Of the entries below, return only those lines from the line with "The height and width of the screenshot is (445, 750)." to the line with "The width and height of the screenshot is (905, 687).", exactly, both included.

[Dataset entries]
☆ ☆ ☆ ☆ ☆ ☆ ☆

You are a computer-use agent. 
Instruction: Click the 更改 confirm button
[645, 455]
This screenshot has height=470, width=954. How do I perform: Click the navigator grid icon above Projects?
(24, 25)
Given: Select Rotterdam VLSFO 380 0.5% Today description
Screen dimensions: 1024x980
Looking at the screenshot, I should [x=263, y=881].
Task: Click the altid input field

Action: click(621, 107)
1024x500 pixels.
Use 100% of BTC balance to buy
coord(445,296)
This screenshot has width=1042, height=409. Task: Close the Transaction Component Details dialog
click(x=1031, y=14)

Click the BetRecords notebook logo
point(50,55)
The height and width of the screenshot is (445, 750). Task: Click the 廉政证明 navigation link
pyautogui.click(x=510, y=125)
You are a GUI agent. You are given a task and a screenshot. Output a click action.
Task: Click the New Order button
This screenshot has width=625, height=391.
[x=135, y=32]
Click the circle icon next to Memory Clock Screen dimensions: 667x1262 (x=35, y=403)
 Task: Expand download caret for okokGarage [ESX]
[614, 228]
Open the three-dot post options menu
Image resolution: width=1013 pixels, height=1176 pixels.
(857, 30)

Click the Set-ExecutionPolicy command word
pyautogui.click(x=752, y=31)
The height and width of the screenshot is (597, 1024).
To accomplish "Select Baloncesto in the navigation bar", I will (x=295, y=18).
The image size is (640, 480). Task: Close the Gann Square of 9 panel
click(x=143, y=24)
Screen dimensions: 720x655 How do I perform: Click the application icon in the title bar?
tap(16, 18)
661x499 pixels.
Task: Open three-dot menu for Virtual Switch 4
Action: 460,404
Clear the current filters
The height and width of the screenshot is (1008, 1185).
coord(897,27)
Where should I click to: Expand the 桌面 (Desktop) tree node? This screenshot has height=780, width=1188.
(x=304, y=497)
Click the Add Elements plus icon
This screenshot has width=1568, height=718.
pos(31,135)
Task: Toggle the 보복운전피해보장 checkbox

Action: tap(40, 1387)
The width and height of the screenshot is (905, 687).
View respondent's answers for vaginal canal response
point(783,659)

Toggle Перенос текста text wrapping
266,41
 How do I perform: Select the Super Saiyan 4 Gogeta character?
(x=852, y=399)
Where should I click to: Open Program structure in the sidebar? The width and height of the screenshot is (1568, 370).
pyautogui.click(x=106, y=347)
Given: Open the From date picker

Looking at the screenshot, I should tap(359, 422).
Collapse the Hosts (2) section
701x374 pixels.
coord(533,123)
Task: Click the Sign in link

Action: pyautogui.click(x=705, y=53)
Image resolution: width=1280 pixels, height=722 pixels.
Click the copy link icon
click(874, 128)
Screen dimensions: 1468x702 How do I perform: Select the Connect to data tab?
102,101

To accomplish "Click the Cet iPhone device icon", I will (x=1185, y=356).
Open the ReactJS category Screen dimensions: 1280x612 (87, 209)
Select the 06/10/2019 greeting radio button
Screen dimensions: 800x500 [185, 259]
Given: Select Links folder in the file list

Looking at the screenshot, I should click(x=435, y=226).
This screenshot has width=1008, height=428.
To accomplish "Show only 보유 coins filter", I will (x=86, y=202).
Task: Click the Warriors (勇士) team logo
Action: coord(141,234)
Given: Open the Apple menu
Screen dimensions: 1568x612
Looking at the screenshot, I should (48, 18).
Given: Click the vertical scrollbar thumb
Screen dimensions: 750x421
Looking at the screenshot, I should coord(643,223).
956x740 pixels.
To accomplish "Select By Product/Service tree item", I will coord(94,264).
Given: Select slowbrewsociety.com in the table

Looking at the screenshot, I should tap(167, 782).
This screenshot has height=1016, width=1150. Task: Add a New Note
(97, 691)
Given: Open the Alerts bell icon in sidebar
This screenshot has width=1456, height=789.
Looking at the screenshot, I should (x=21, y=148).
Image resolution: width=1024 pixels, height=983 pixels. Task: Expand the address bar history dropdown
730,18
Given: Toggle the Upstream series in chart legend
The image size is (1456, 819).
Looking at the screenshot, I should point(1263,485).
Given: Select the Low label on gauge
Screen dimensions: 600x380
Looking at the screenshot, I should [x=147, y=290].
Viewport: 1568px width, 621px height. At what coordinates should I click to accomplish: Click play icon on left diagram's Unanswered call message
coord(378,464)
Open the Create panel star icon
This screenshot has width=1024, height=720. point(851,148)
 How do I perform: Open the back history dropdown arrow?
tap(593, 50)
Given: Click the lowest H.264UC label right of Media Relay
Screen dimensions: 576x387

☆ ☆ ☆ ☆ ☆ ☆ ☆

### Your response
The height and width of the screenshot is (445, 750). Task: Click the 廉政证明 navigation link
pyautogui.click(x=510, y=125)
You are a GUI agent. You are given a task and a screenshot. Output a click action.
Task: Click the New Order button
This screenshot has width=625, height=391.
[x=135, y=32]
Click the circle icon next to Memory Clock Screen dimensions: 667x1262 (x=35, y=403)
 Task: Expand download caret for okokGarage [ESX]
[614, 228]
Open the three-dot post options menu
Image resolution: width=1013 pixels, height=1176 pixels.
(857, 30)

Click the Set-ExecutionPolicy command word
pyautogui.click(x=752, y=31)
The height and width of the screenshot is (597, 1024).
To accomplish "Select Baloncesto in the navigation bar", I will (x=295, y=18).
The image size is (640, 480). Task: Close the Gann Square of 9 panel
click(x=143, y=24)
Screen dimensions: 720x655 How do I perform: Click the application icon in the title bar?
tap(16, 18)
661x499 pixels.
Task: Open three-dot menu for Virtual Switch 4
Action: 460,404
Clear the current filters
The height and width of the screenshot is (1008, 1185).
coord(897,27)
Where should I click to: Expand the 桌面 (Desktop) tree node? This screenshot has height=780, width=1188.
(x=304, y=497)
Click the Add Elements plus icon
This screenshot has width=1568, height=718.
pos(31,135)
Task: Toggle the 보복운전피해보장 checkbox

Action: tap(40, 1387)
The width and height of the screenshot is (905, 687).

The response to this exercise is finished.